26 Juin 1997: Aéroport Ben Gourion,Israël.

 

Gambadant depuis quelques heures au milieu des sky-lines de Tel-Aviv, je longeais à présent le front de mer. La rive orientale de la mer Méditerranée baignait la métropole juive à perte de vue du nord au sud. Maillot de bain et masque de plongée ne restèrent pas longtemps au fond du sac. Ayant encore pied à 300 m du rivage, je dégainais mon appareil de photo pour mitrailler quelques gratte-ciels aux silhouettes surprenantes. Quelques encâblures plus au sud, les vagues déchaînées rappelaient des séries télévisées Californiennes. Capitale du sionisme, Tel-Aviv propose, de fait, une nourriture très internationale, à l’image de la diaspora juive. La vie au Proche-Orient est en moyenne cinq fois moins chère qu’en France. Génial, quand on veut voyager fauché. Mais Israël, territoire juif, fait exception à la règle. A Tel-Aviv particulièrement. La vie y est presque deux fois plus coûteuse qu’en France (huit fois plus chère que dans les pays arabes). Après un dîner aussi maigre qu’expensive , je repris mon chemin le long de la mer en descendant vers le sud. Sous le clair de lune, je goûtais l’ambiance de fête qui imprégnait les terrasses de cafés, dancings et pique-niques très arrosés, célébrant la fin de Shabbat. Après trois kilomètres, j’arrivais dans la ville de Jaffa pour une visite nocturne.
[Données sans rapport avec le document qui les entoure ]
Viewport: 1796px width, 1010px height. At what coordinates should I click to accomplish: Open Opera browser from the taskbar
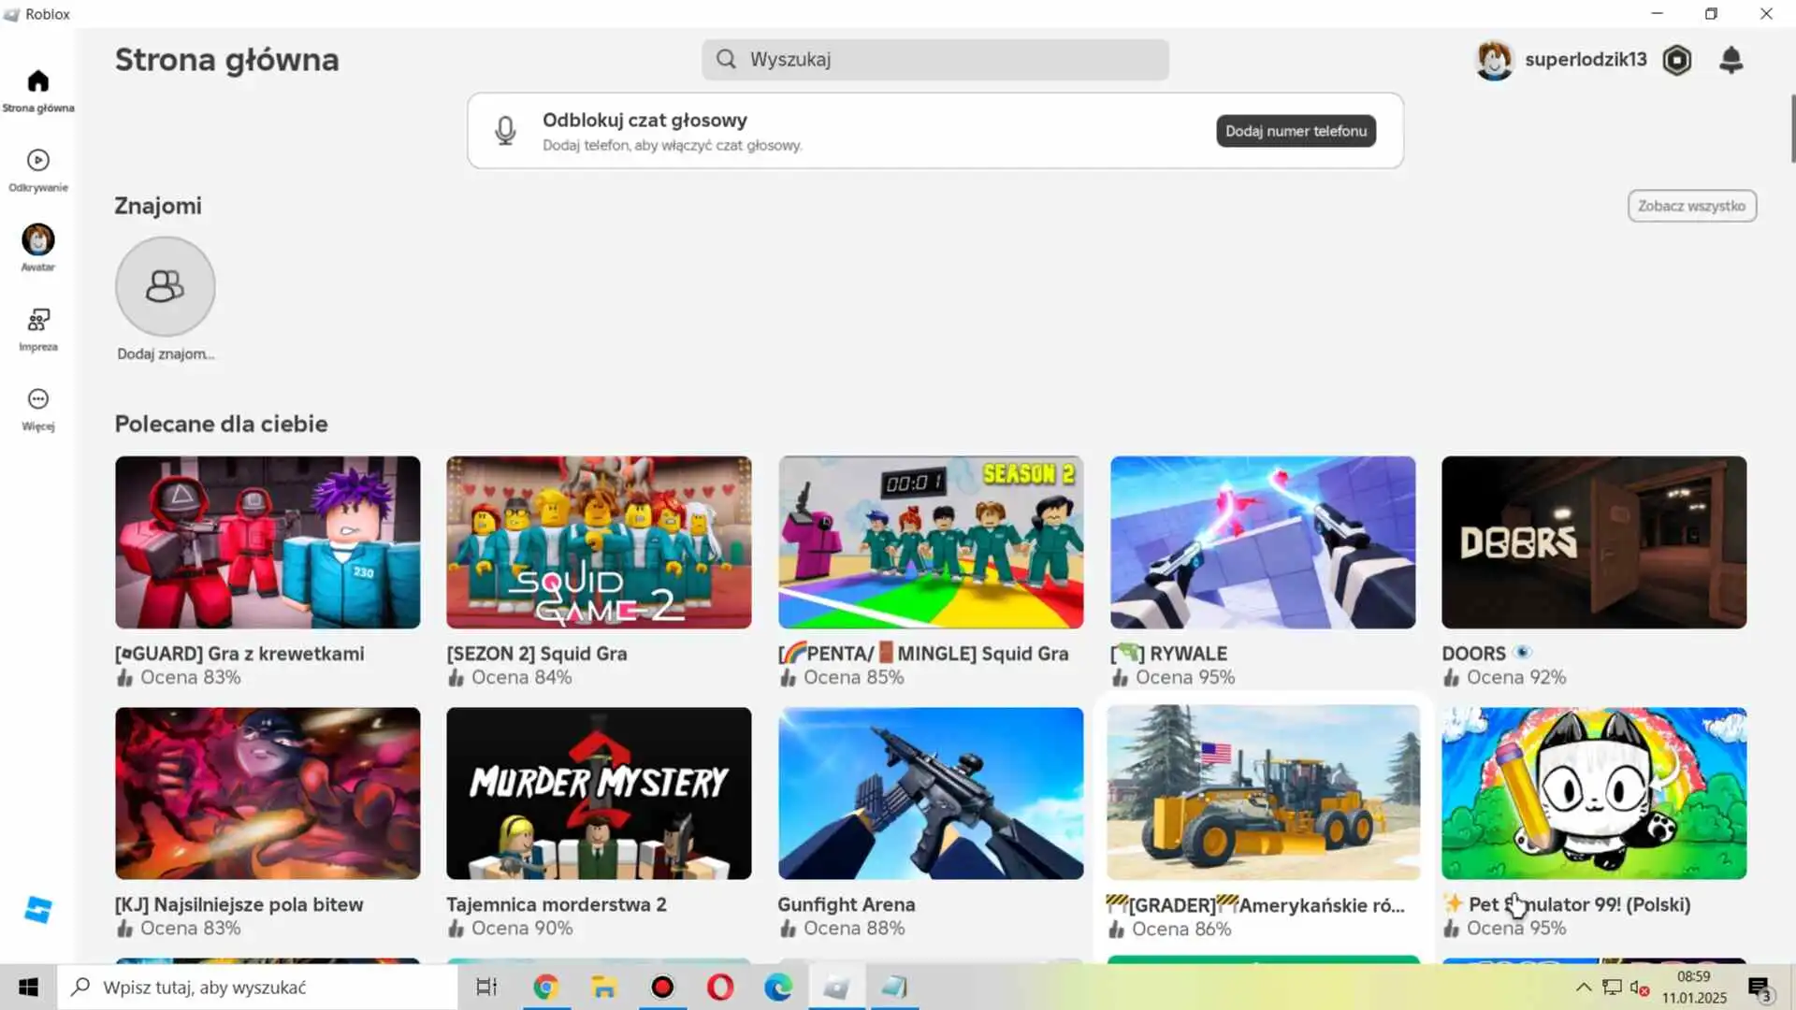pos(720,988)
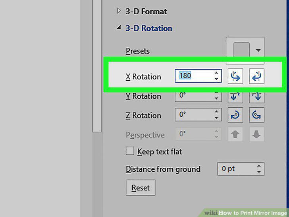This screenshot has width=289, height=217.
Task: Click the X Rotation rotate left icon
Action: tap(235, 76)
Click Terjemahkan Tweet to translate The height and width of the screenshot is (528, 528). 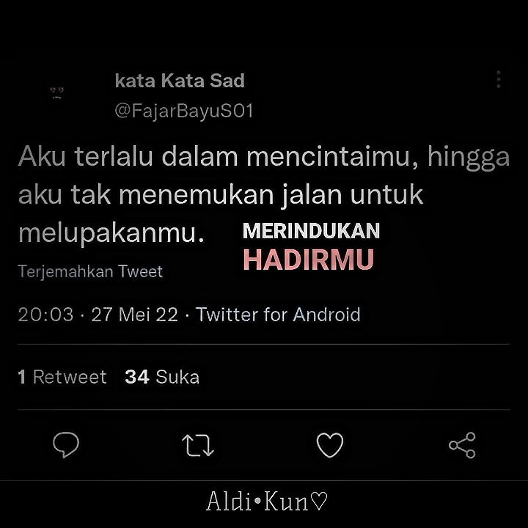point(90,271)
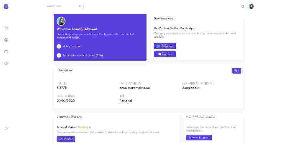Select the Verify account step
The height and width of the screenshot is (143, 283).
[71, 46]
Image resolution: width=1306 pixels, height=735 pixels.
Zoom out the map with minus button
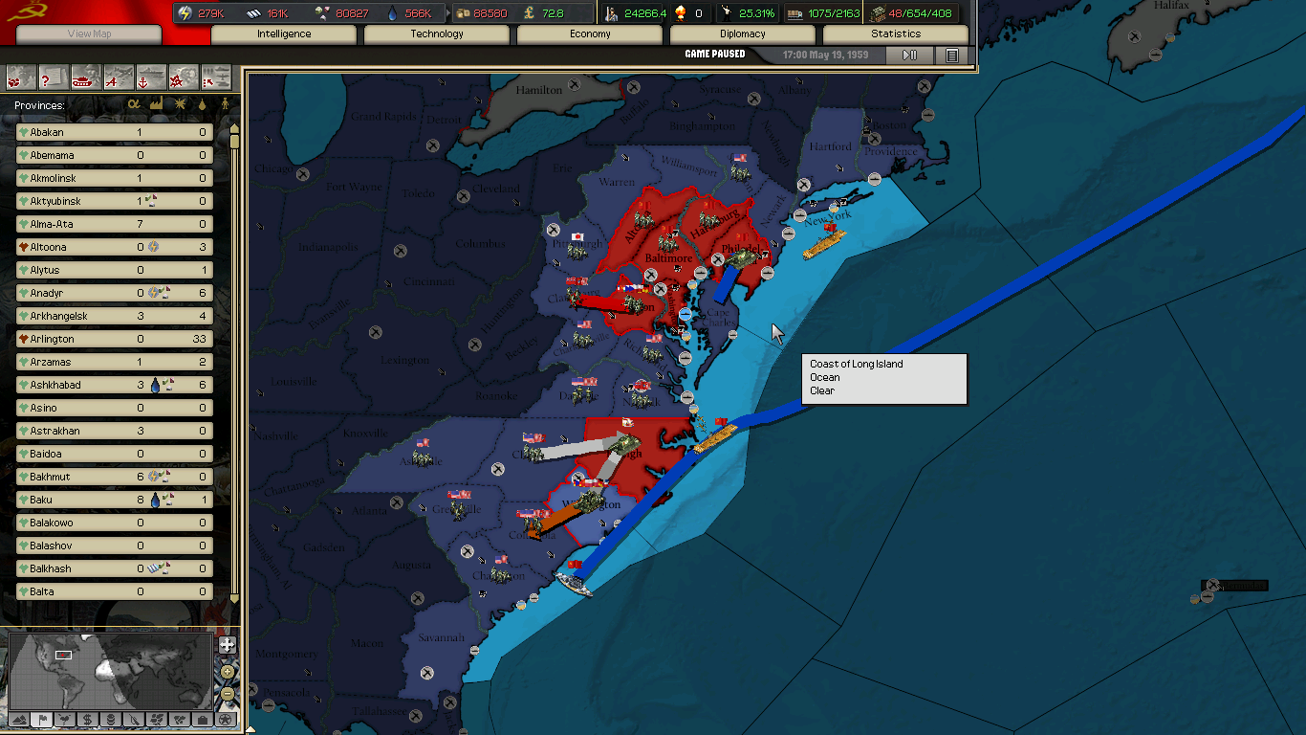click(x=228, y=694)
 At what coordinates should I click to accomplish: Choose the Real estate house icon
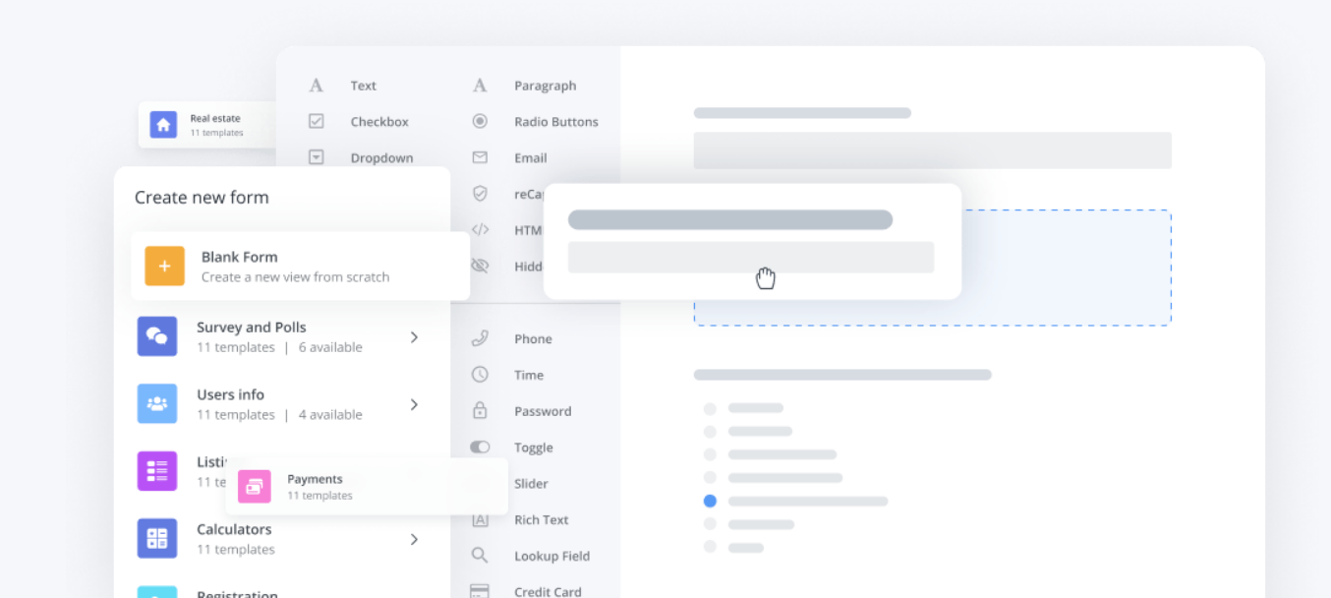[162, 125]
C’est ici que Jonas eut quelques problèmes avec sa baleine. C’est aussi de ce port que les dernières flottes anglaises levèrent l’ancre le 14 Mai 1948. Ce jour vit les Juifs proclamer l’Etat d’Israël. Un conflit allait embraser la Terre Sainte et ne plus s’éteindre.

 

Le Royaume de Jordanie

11 Juillet 1997:Amman, Jordanie.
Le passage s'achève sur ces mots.